- Born: Clive Taylor 1926 or 1927 London, England
- Died: 18 April 1977 (aged 50) Dorset, England
- Occupation: Journalist
- Known for: Sports journalism

= Clive Taylor =

British journalist

Clive Taylor (1926/27 – 18 April 1977) was a British journalist who worked as the cricket correspondent of The Sun from 1964 to 1977.

A "slim, handsome man", Taylor was a useful club cricketer in his youth. He started his career in Reg Hayter's sports reporting agency and the Morning Advertiser. His work in the latter impressed Bernie Coleman, a member of the Test and County Cricket Board committee, who recommended him to The Sun. He was hired by Frank Nicklin, the sports editor of The Sun, in September 1964. Unusually for the newspaper, Taylor was given the freedom to write "as he pleased". The Sun billed him as "The Man The Players Read". Taylor continued at The Sun till his death.

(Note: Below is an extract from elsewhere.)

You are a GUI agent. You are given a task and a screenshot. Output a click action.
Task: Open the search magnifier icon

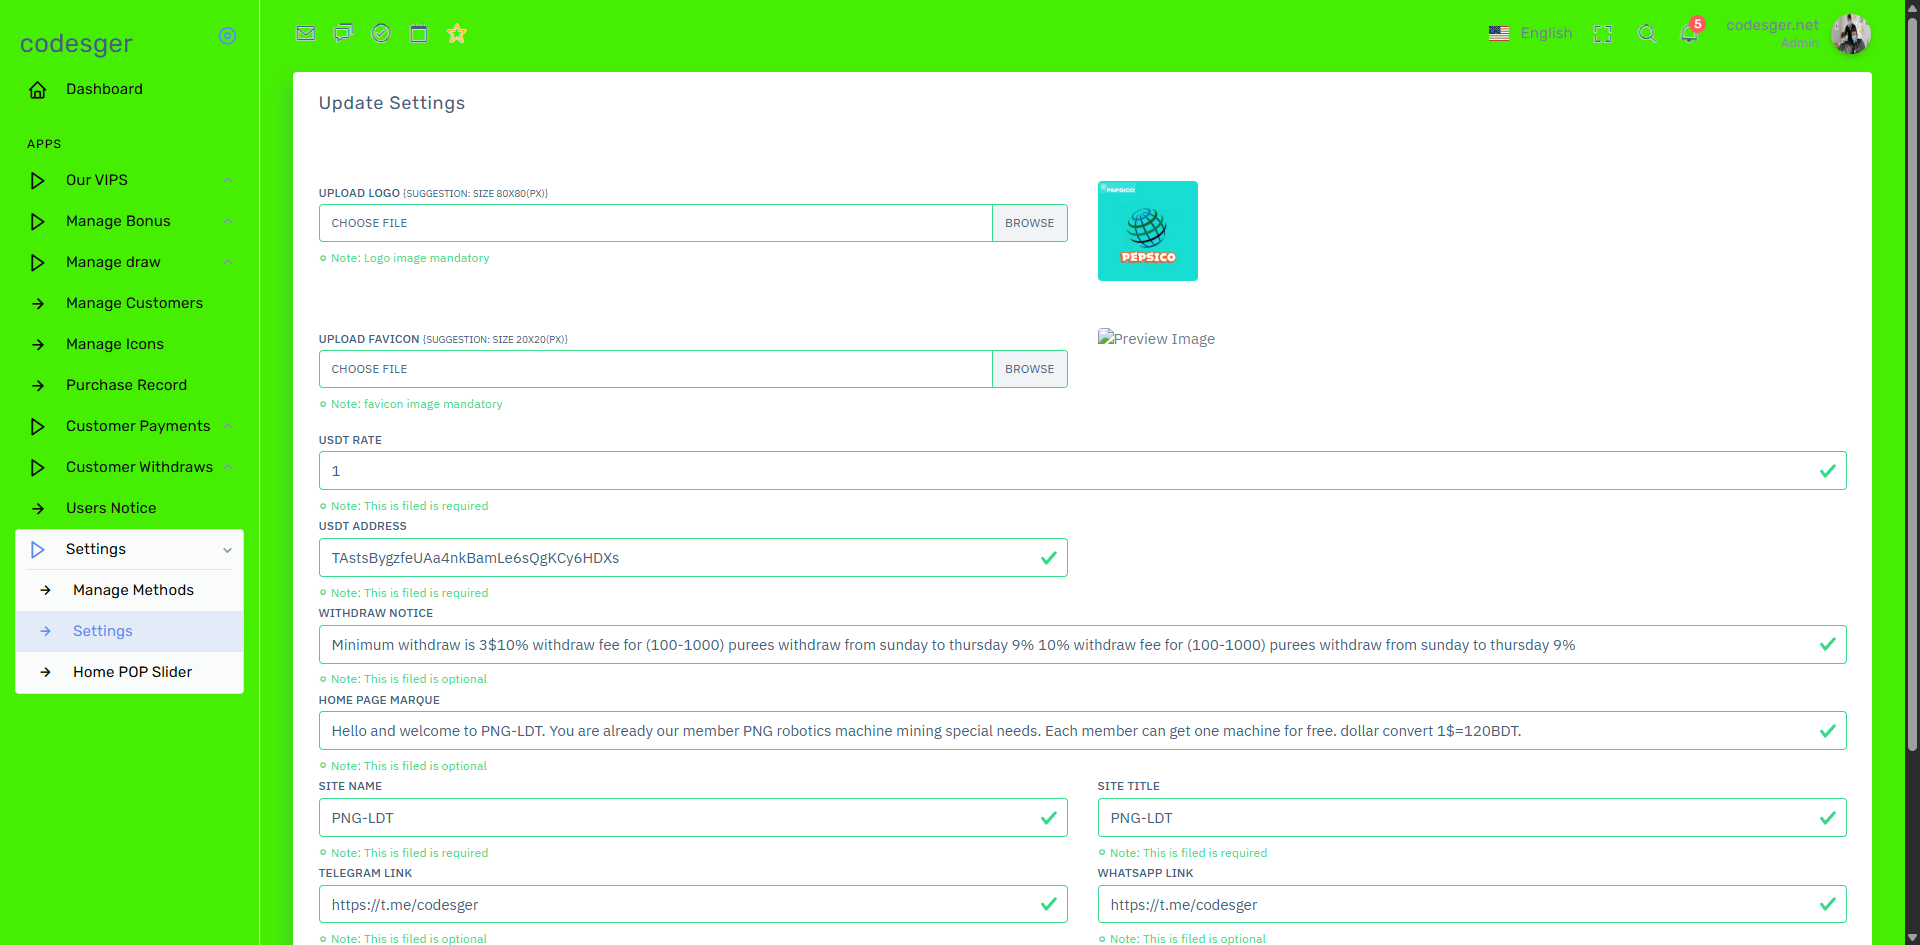point(1647,34)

Taylor died following an illness contracted while touring India with the England team in 1976-77. John Woodcock, the then cricket correspondent of The Times wrote on his death that Taylor "could have done any of our jobs, only better". John Arlott wrote in The Guardian that Taylor's "writing was as orderly as his thought, yet constantly enlivened" by interesting phrases. Perhaps the most famous of Taylor's phrases was about David Steele, bespectacled and grey-haired going out to face Dennis Lillee and Jeff Thomson in 1975, who he described as the "bank clerk who went to war".

Taylor was born in London but shortly after his marriage with Elsa, he moved to Bridport near Dorset. They had a daughter Lynn. The Clive Taylor Prize is given to a student in Oxford University for outstanding sport journalism.

==Notes==
- The date of his death appears as 18 April in Wisden, 19 April in The Cricketer.